Festival with a significant message: From 2016 to 2020

    16-Feb-2020
A festival with a message. If Guru Rewben Mashangva touched the right chord in belting out a number, ‘China be strong, Wuhan be strong,’ underlining the need for humanity to stand as one against the novel coronavirus which has taken a heavy toll on human lives, this year’s Lui-Ngai-Ni festival also rang out a significant message in extending invites to civil society organisations such as AMUCO, UCM, DESAM, Kuki Inpi, Thadou Inpi and others. The invitation is a far departure from the earlier times such as when the Naga Students’ Federation decided to boycott all Meitei/Manipur registered vehicles in Naga inhabited areas after some policemen of Manipur verbally assaulted and physically threatened some office bearers of the student body while they were on their way to attend the Lui-Ngai-Ni festival at Ukhrul district headquarters in 2016. The boycott/ban on Meitei/Manipur registered vehicles was called off only after the State Government placed five policemen involved in the assault of the NSF office bearers under suspension. This was way back in 2016 and fast forward to 2020 and things certainly seem to have improved. One can also recall the verbal spat that the then Chief Minister O Ibobi had with the then Nagaland Chief Minister TR Zeliang during the said festival with a then MLA even filing a police complaint against what TR Zeliang had to say during his address at the festival venue. The bad blood was so bad that it threatened to become something like a confrontation between the Governments of Manipur and Nagaland !

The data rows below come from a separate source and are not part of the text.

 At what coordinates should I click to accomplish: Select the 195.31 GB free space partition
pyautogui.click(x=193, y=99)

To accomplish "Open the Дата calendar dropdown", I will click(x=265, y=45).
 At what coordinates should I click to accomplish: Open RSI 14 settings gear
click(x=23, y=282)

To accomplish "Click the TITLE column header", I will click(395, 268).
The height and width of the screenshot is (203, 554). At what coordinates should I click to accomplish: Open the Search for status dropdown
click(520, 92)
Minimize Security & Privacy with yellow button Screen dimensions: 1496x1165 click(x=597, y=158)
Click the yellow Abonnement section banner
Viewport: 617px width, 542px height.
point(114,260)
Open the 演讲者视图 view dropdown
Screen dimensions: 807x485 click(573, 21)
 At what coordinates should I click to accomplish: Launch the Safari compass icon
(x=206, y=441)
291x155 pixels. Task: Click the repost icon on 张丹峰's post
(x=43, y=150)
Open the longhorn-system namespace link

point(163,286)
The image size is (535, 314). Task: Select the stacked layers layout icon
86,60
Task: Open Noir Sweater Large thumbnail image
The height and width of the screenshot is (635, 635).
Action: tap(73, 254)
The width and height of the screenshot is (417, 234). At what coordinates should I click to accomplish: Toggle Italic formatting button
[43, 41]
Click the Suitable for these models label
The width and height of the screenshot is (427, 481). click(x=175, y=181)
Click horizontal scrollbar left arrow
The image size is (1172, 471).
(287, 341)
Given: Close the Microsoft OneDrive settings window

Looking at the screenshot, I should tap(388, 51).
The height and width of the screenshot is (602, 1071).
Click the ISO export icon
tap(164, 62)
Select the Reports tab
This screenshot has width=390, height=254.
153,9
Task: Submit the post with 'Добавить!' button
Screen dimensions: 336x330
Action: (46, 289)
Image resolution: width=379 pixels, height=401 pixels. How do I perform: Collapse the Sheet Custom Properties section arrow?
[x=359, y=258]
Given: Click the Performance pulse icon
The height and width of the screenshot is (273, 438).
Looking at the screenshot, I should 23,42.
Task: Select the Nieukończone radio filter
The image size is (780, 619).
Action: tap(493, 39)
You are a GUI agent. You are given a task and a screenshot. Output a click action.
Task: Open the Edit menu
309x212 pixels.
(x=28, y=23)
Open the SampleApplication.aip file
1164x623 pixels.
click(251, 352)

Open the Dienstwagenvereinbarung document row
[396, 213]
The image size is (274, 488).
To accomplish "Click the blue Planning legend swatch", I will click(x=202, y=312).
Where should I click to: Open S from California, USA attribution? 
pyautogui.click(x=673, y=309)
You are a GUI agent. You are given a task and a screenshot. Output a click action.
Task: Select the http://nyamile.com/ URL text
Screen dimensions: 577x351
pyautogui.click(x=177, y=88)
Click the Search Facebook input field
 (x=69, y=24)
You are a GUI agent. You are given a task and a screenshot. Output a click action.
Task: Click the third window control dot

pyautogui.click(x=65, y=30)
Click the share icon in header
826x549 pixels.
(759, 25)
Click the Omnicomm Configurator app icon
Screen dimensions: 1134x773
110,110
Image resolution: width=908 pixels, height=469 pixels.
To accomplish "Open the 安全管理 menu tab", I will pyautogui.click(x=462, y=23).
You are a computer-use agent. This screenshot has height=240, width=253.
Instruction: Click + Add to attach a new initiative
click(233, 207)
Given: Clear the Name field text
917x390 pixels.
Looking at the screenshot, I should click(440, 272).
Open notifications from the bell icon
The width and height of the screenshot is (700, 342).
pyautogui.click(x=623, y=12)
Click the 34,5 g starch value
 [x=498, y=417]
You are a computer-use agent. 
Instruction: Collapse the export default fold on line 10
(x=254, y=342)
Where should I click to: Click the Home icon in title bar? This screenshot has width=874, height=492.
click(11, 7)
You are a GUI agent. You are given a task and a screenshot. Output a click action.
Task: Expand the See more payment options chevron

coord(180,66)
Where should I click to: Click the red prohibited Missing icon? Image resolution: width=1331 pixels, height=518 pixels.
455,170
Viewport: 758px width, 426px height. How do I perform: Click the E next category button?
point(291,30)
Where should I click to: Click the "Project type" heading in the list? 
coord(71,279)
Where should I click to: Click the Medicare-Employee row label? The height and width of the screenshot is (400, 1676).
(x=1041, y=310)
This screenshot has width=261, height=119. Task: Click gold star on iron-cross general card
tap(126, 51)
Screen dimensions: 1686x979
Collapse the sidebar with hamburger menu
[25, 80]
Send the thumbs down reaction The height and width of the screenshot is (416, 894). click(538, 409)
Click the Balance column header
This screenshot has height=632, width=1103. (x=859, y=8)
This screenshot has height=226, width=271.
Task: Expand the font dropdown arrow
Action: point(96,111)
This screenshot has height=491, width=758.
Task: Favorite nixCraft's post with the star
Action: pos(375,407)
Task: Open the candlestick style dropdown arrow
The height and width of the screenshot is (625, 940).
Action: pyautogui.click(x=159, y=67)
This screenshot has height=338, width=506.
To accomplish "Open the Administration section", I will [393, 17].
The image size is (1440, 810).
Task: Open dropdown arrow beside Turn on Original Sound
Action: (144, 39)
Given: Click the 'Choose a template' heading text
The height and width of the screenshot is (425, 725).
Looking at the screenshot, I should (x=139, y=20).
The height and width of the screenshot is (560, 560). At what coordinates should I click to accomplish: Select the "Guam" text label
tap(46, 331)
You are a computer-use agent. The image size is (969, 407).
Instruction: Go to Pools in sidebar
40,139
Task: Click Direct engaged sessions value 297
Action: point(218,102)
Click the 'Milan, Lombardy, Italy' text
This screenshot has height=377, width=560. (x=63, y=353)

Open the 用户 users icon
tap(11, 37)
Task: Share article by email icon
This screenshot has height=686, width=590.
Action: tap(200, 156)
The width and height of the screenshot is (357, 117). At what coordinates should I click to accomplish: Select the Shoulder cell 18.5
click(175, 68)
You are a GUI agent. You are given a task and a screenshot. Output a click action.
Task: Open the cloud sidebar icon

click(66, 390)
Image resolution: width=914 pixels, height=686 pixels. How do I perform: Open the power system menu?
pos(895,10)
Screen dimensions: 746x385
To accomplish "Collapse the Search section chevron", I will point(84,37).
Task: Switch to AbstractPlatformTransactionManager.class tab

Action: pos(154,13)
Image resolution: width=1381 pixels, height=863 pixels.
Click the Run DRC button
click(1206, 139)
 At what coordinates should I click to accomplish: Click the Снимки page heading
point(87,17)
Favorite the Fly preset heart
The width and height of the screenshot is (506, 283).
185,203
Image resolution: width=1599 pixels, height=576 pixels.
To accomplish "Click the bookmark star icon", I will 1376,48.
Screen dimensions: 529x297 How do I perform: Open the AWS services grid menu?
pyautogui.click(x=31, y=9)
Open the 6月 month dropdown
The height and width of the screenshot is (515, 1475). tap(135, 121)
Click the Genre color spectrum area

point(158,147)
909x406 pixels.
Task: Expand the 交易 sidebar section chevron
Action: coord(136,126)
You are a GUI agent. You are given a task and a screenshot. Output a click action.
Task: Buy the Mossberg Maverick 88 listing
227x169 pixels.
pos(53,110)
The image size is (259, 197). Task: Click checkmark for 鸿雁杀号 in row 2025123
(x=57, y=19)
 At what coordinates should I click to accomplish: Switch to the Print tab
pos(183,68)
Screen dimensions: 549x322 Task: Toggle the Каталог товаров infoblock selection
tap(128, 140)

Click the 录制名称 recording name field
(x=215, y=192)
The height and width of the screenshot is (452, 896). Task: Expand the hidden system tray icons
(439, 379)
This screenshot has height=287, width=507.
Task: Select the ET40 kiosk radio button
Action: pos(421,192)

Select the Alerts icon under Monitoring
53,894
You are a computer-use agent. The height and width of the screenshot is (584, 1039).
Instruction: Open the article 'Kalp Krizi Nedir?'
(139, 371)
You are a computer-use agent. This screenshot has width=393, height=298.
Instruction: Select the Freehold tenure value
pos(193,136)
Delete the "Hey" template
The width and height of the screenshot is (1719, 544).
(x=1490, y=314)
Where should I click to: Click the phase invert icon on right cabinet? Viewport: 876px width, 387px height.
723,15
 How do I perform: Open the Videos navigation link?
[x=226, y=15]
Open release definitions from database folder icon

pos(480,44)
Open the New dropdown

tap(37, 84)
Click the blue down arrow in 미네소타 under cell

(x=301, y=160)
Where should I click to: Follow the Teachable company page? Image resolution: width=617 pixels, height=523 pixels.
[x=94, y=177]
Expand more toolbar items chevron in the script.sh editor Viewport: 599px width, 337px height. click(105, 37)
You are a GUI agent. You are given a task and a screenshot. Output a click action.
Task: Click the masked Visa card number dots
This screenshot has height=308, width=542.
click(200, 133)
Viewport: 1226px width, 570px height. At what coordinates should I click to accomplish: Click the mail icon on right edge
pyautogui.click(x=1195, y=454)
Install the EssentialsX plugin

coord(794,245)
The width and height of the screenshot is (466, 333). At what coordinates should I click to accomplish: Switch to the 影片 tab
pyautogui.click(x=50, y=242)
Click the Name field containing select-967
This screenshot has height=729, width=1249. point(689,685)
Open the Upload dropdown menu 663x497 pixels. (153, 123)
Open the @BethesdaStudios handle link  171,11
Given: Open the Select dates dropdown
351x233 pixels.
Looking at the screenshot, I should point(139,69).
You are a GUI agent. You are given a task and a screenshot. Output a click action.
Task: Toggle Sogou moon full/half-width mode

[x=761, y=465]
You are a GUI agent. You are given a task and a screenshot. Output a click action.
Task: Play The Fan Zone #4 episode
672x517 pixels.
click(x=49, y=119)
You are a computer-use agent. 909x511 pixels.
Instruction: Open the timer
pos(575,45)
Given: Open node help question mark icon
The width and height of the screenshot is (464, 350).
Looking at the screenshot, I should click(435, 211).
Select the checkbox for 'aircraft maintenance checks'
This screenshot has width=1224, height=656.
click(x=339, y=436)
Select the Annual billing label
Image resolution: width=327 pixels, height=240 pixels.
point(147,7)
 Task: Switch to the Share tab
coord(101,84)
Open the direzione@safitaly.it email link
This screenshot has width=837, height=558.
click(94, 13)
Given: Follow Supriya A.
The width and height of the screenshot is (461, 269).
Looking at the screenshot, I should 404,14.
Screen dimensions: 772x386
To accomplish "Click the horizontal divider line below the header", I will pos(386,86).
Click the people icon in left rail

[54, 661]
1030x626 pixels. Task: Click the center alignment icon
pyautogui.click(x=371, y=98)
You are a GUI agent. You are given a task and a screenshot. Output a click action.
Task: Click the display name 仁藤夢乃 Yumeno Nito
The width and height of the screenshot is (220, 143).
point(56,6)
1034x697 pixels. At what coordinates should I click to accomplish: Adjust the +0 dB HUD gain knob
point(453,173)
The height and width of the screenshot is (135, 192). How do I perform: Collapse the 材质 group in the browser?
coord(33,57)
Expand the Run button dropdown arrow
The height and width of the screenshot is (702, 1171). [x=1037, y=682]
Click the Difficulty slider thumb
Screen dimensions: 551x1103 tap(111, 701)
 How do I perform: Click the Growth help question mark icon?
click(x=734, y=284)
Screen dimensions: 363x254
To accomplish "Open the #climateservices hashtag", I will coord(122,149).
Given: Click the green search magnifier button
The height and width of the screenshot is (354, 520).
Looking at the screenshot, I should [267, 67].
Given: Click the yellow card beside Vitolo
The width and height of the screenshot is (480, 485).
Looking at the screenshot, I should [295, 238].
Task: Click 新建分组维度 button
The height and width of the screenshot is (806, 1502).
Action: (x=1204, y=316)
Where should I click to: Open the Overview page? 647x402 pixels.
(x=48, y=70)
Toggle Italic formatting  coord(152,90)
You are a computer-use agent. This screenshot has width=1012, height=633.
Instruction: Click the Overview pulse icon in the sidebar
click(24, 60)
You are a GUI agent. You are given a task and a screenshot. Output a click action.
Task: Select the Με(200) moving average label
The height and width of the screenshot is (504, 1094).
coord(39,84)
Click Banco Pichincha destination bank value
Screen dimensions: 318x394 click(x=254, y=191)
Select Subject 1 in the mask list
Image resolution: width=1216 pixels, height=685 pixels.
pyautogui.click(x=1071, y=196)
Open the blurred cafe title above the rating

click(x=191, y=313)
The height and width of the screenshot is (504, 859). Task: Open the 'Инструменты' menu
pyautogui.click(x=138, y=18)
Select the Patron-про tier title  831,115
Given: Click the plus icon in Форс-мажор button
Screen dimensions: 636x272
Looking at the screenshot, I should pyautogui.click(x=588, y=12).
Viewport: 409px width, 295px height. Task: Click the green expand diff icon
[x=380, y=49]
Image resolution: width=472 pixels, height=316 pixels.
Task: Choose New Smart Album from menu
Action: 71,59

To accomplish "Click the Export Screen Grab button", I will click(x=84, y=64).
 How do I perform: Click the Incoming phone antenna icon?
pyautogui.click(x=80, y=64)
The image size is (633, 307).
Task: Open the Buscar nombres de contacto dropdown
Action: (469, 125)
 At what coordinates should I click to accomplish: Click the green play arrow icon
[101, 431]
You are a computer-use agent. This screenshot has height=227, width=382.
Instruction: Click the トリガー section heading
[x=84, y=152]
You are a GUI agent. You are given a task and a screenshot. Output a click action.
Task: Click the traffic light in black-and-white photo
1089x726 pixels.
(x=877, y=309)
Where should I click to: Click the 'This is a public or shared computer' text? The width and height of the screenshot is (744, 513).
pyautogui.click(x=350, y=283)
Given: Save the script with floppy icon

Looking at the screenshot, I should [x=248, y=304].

Things however have improved positively, particularly after the BJP led Government came to power after the Assembly elections in Manipur in 2017. With the new found feeling of camaraderie between the BJP led Government and the hill based civil society organisations, it was bound to trickle down to the CSOs on either side and this was seen in the invite extended to the AMUCO, UCM and others and which was honoured with representatives of the said CSOs attending the Lui-Ngai-Ni festival at Ukhrul on February 15. Significant to note too that as in the past the host for this year’s edition of Lui-Ngai-Ni was the United Naga Council and to think that CSOs which did not see eye to eye on so many crucial issues of the State deemed it fit to sit down together and be a part of the said festival is significant. This is what Manipur desperately needs and this is where care should be taken to ensure that the feel good factor on either side is not allowed to go up in flames once the final deal between the NSCN (IM) and the Government of India is inked. The peace process and by extension the understanding of Manipur as a geo-political reality are central to the inter-community ties and care needs to be taken to ensure that all walk the extra mile to understand each others’ stand.